Chào các bạn! Vì nhiều lý do từ nay Truyen2U chính thức đổi tên là Truyen247.Pro. Mong các bạn tiếp tục ủng hộ truy cập tên miền mới này nhé! Mãi yêu... ♥

14: Kova Şapkalar


"Artık bana bir borcun var."

Kardeşinin sesindeki sırıtışı hissederken Wooyoung neredeyse homurdanacaktı. Tek bir kelime etmeden telefonu kapatırken Jimin'in birkaç siyah maske takmış adamının görünmemek için dışarıdaki her bir kamerayı ve ışığı etkisiz hale getirdikten sonra bedeni pencereden dışarı çıkarışlarını izliyordu.

Öfkeyle şakaklarını ovalarken kardeşinin herhangi bir zor anda bir 'iyilik' isteyeceğinden adı gibi emindi. İnsanlara borçlu olmaktan nefret ediyordu.

Neyse ki Wooyoung artık yasa dışı işlerle çok uğraşmıyordu ama kardeşi tam tersiydi. O yüzden tek bir yolla çözülebilecek durumlar olduğunda onu aramak zorundaydı.

Genelde Jimin direkt para isterdi, sarışın adam bu sefer de aynı şeyi yapacağını düşünmüştü.

"Lanet olsun." Sessizce küfür ederken içindeki büyüyen öfkeyi ve bir şeyleri yumruklama isteğini dizginlemek için elinden geleni yapıyordu.

Ceketinin cebinden haplarını çıkardı ve iki tanesini bir damla bile su içemeden yuttu.

Derin nefesler alıp verirken zihninde San belirdi. Sevimli, tapılası San. Sigara ihtiyacının önüne geçen, kana olan susamışlığını gülümsemesiyle gideren San. Dışarda onu bekleyen San.

Yavaşça nefes verirken sigara içmek yerine gidip onu görmeye karar verdi.

Kapıdan çıkmadan önce odaya küçük bir bakış attı, yalnız olduğundan emin olmak için koridorla odaya fark ettirmeden göz gezdirdi. Duyabildiği tek şey uzaklardan gelen parti sesi, malikanenin dışında akan hayatın sesi ve etrafındaki durağanlığın sesiyken San'ın ve o kadının olduğu yere doğru ilerlemeye başladı.

Yolu kolaylıkla buldu ve cam kapıyı yavaşça açarken San'ın tiz kahkahasıyla karşılaştı. Öfkesi anında kaybolurken vücudunun rahatladığı hissetti.

Adım sesleri dikkatlerini çemiş olmalıydı ki ikisi de aynı anda döndü. Gördüğü kişiyle San'ın gülümsemesi daha da büyürken el salladı.

Irene yüzündeki küçük sırıtışla hızla ikisine birden bakarken Wooyoung da gülümseyerek önlerinde dikildi. Ne yapacağını bilemeyerek ensesini ovaladı.

"Sen, ee, artık onun için endişe etmene gerek yok," dedi yavaşça, eğer olur da sararlarsa diye iyice planlanmış bahanesi çoktan hazırdı.

Irene'in yüzündeki gülümsemesi düşerken başıyla onayladı. "Öyle mi? Teşekkür ederim."

Wooyoung hızla yan gözle San'a baktı. Bağdaş yapıp otururken kocaman gözleriyle ve üzerinde hem seksi hem de sevimli görünen gömleğiyle ufacık gözüküyordu.

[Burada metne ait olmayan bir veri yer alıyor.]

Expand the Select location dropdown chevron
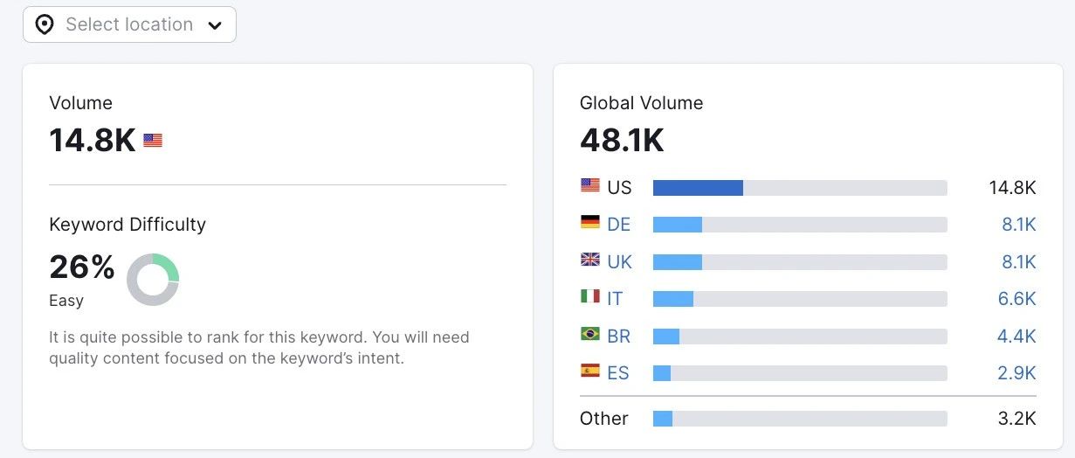 click(x=215, y=25)
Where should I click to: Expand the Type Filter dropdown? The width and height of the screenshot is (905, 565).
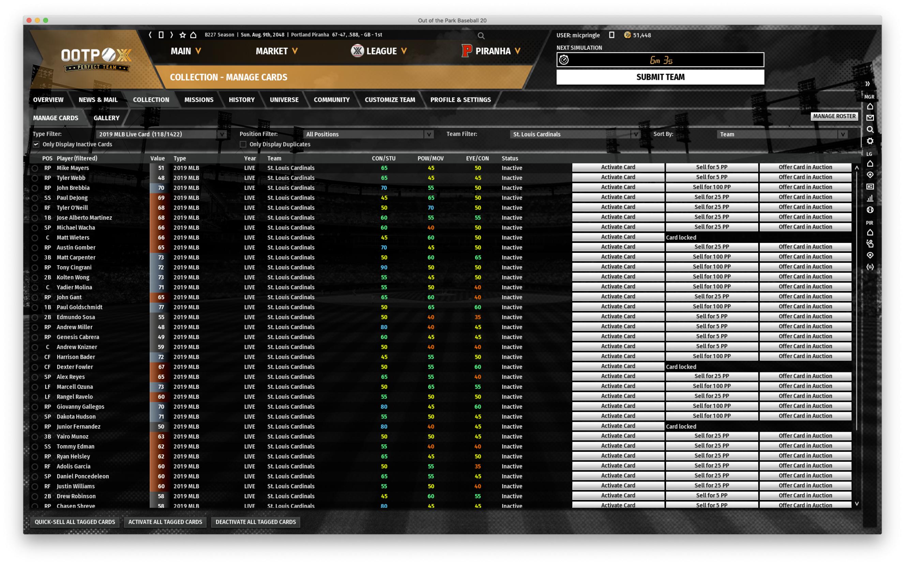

Neden bu kadar sevimliydi?!

"Oturabilirsin," dedi San gergince kıkırdarken, sanki küçücük değilmiş de yer kaplıyormuş gibi yer açmak için geriye doğru gitti.

Wooyoung, Irene'e bakarken elinden gelince arkadaşça gülümsemeye çalıştı.

"Eğer daha rahat olacaksanız gidebilirim, sorun değil."

"Hayır, gayet iyiyiz. San senden çok bahsetti  ve ben de-" San hızla Irene'e panik içinde bakarken kocaman olmuş gözleriyle Irene'e susmasını söyledi. Öfkelenmiş gibi görünmesine rağmen Irene gülerek karşılık verdi. "Yani, San senden hiç bahsetmedi aslında. Bir kez bile. O yüzden seni tanımak isterim."

San sinirlenerek kollarını göğsünde bağladı ve kıkırdayan Wooyoung'a bir kez bile bakmadı. Banka oturdu, elleriyle bankanın kenarını kavrarken hafifçe öne eğilerek San'a ve Irene'e sırıttı.

Üzerindeki ilgiyle 'normal' davranamadığı için üzerindeki bakışlardan ve yüzlerindeki sırıtıştan kurtulmak için San söyleyecek bir şeyler bulmaya çalışıyordu.

Pekala, Irene ile ne konuşuyorduk? İlk başta iğrenç erkeklerden konuşmuşlardı sonra toksik erkeklikten, çifte toplum standardından ve son olarak Wooyoung gelmeden hemen önce moda zevklerinden konuşuyorlardı. Moda... alışveriş!

San, sen bir dahisin.

"Alışveriş. Alışveriş yapmalıyız."

Irene kaşlarını çatarken San'ın ne yapmaya çalıştığını çok iyi biliyordu. "İyi de partinin ortasındayız. Ve saat gecenin biri."

"Roma'dayız, şu anda açık olan binlerce mağaza vardır."

"Alışverişe gitmek için patronundan izin alman gerekmiyor mu?"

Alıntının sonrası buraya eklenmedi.